MHT File Photo
Wye Mills Centreville Road (MD 662), Wye Mills, Queen Annes County
The original brick structure at Wilton, built c. 1749-1770, was a three-bay, 2 1/2 story block, approximately 22' x 26', facing a southerly direction, and with a 14' x 20' frame kitchen wing attached to the east gable (now gone, but described in the 1798 Federal Tax List). There is a single chimney on the east gable of this section, serving three diagonal, corner fireplaces--one each in the two principal first-floor rooms, and one in the rear chamber on the second floor. A cellar is beneath this portion of the house. The bricks of the facade and west gable of the earlier section of the house are laid up in Flemish bond, with very fine double-struck joints; both rising and bedding. The rear wall and west gable are laid up in common bond, one course of headers to three courses of stretchers; the joints on these two walls are single-struck. C. 1800 a major brick addition was made to the house, attaching to the south facade, at right angles to the original structure. The addition is two stories with an attic, but no cellar. A chimney on the south gable serves two fireplaces, one in the great room on the first floor and one in the master chamber above. The brickwork of the addition is Flemish bond with struck joints on the facade and common bond (one course of headers to three courses of stretchers) on the gable and rear walls.

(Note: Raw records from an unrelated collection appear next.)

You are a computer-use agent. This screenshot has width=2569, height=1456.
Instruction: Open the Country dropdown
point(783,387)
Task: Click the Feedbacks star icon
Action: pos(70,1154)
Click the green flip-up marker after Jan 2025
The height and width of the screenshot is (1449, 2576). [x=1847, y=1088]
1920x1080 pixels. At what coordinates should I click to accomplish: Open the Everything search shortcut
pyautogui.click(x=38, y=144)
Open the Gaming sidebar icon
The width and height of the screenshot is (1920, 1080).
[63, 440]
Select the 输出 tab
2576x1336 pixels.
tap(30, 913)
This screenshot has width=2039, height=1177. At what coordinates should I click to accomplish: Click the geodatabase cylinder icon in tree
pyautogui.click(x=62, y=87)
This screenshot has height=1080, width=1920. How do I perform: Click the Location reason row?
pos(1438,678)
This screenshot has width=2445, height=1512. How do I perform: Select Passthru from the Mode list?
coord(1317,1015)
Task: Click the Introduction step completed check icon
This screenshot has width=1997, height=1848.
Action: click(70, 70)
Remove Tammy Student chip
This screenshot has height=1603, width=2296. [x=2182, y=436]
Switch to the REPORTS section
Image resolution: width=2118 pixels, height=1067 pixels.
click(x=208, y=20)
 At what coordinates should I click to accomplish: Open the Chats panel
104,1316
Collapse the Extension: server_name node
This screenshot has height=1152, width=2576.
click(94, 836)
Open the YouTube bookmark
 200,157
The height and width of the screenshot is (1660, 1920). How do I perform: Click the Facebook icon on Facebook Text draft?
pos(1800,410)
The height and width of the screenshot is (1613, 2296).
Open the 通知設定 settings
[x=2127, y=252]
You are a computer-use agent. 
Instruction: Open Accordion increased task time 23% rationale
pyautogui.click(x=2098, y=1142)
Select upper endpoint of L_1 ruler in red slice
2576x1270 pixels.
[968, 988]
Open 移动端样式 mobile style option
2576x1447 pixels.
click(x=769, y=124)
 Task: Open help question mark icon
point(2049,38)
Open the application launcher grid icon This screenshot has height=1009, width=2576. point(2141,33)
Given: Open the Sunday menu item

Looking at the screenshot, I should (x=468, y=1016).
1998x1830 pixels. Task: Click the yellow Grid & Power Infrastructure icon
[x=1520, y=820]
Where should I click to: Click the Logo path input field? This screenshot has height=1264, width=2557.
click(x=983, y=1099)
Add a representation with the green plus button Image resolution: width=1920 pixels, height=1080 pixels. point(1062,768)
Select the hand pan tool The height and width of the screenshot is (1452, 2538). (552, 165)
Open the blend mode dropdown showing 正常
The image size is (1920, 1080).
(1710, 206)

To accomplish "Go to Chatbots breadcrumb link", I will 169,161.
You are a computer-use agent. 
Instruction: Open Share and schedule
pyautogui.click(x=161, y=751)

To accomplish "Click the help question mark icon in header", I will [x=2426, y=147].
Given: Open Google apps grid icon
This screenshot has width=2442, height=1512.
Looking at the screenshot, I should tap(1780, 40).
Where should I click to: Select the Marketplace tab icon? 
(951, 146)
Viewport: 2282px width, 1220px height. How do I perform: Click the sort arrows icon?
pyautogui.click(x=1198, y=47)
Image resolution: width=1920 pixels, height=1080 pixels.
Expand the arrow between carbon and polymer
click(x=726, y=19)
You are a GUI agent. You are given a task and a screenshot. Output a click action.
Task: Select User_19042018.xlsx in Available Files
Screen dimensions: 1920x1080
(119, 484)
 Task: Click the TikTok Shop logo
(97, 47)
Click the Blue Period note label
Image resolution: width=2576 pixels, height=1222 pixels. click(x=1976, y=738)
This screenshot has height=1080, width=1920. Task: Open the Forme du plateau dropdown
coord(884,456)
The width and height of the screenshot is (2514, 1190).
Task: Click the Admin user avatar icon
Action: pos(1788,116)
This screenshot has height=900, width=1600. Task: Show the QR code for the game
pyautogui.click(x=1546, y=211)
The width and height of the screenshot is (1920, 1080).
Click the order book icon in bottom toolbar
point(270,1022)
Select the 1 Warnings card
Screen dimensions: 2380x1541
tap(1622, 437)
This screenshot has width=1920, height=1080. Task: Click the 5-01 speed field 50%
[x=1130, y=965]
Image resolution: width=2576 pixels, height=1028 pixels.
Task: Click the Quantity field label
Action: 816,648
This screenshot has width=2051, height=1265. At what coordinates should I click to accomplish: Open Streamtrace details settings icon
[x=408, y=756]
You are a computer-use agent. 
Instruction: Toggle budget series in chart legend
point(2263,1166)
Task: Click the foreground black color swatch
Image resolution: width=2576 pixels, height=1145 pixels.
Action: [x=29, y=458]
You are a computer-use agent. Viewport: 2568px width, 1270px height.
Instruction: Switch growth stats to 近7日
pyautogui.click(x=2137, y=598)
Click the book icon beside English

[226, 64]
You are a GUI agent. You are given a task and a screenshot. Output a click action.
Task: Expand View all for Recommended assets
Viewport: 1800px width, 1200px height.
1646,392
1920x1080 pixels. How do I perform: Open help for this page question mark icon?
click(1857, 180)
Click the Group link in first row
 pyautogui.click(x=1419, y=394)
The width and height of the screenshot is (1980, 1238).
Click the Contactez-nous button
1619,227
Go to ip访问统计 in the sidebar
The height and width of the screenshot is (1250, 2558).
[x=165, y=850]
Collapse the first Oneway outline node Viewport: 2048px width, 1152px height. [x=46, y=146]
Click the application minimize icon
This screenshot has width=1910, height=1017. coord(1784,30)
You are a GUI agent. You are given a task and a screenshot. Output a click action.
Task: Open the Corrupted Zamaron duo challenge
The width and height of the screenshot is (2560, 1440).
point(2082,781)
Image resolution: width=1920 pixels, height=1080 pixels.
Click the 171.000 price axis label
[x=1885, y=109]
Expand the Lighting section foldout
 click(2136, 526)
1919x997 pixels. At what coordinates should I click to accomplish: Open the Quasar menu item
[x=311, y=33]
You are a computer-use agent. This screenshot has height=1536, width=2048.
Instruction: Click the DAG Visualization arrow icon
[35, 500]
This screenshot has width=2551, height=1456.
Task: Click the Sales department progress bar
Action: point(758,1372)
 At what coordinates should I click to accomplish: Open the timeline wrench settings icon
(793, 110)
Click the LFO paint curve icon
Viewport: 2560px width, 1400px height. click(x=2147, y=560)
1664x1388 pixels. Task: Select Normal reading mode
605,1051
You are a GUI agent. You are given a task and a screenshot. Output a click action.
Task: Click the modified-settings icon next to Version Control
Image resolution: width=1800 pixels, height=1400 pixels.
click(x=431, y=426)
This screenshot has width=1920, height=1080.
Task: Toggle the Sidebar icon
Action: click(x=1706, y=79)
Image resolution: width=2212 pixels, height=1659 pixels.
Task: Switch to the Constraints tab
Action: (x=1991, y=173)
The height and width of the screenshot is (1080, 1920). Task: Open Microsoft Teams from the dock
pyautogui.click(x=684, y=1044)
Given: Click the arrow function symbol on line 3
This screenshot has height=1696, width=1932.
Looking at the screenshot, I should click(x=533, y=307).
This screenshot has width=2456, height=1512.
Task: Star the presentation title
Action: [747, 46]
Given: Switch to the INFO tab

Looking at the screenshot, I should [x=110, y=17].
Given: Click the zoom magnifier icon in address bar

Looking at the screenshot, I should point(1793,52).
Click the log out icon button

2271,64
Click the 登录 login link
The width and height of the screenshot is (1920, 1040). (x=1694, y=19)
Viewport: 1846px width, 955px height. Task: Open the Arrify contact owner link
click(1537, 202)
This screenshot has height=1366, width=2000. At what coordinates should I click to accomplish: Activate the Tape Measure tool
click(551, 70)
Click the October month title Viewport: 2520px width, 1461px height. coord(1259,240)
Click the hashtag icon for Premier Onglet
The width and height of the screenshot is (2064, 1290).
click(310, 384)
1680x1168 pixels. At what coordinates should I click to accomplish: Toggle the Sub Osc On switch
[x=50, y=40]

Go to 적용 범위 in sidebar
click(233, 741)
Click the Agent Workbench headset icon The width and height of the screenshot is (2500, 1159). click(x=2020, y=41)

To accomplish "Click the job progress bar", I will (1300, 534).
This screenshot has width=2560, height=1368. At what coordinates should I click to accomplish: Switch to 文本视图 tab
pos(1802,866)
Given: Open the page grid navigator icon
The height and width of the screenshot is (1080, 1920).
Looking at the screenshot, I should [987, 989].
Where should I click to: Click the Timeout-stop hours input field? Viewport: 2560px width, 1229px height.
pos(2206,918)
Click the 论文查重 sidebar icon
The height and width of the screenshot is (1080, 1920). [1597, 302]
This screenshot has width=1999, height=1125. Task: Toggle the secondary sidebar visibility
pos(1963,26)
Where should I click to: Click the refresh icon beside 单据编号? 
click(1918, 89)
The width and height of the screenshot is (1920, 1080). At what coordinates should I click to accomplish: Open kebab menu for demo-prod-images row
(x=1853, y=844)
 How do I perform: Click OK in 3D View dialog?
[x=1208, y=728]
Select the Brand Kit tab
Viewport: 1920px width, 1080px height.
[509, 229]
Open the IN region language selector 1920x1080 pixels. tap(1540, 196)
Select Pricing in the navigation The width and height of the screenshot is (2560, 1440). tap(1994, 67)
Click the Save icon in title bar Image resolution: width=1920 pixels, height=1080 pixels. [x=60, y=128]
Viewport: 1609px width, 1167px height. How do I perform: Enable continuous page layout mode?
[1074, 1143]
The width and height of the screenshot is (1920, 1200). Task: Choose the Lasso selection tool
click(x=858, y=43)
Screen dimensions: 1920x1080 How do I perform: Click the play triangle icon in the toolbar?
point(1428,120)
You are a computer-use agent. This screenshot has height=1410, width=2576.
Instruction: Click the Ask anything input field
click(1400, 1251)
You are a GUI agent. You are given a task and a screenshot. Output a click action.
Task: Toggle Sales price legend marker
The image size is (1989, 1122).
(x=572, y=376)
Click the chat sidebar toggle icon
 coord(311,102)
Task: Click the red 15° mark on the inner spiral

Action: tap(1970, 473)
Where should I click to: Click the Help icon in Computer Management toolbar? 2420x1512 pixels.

Wilton is significant for family associations with prominent figures in early Maryland society and politics, and for its role in the development of the village of Wye Mills. The house is also notable for its architecture. Although not as large as the houses of the upper gentry which were built in the same period, the quality of workmanship is exceptionally fine in the earlier portion (c. 1749-1770), both in masonry and woodwork. The plan of the earlier portion--one room wide and two rooms deep, 2 1/2 stories, with an attached frame kitchen wing and cellar--is not typical of residences in the region, so that the novelty of the plan and the high quality of workmanship of Wilton place it in a somewhat unusual category. Adding to its architectural interest is the large addition to the residence, made c. 1800. While one would hesitate to describe such an addition executed in this manner to the principal facade of an older, and important, house as unique, it is certainly distinctive and unusual. The quality of workmanship in the addition is also high, and the obvious shift from the earlier style of interior trim in the older section of the house to a Federal theme (e.g. reeded pilasters on the mantel in the new parlor) is noteworthy.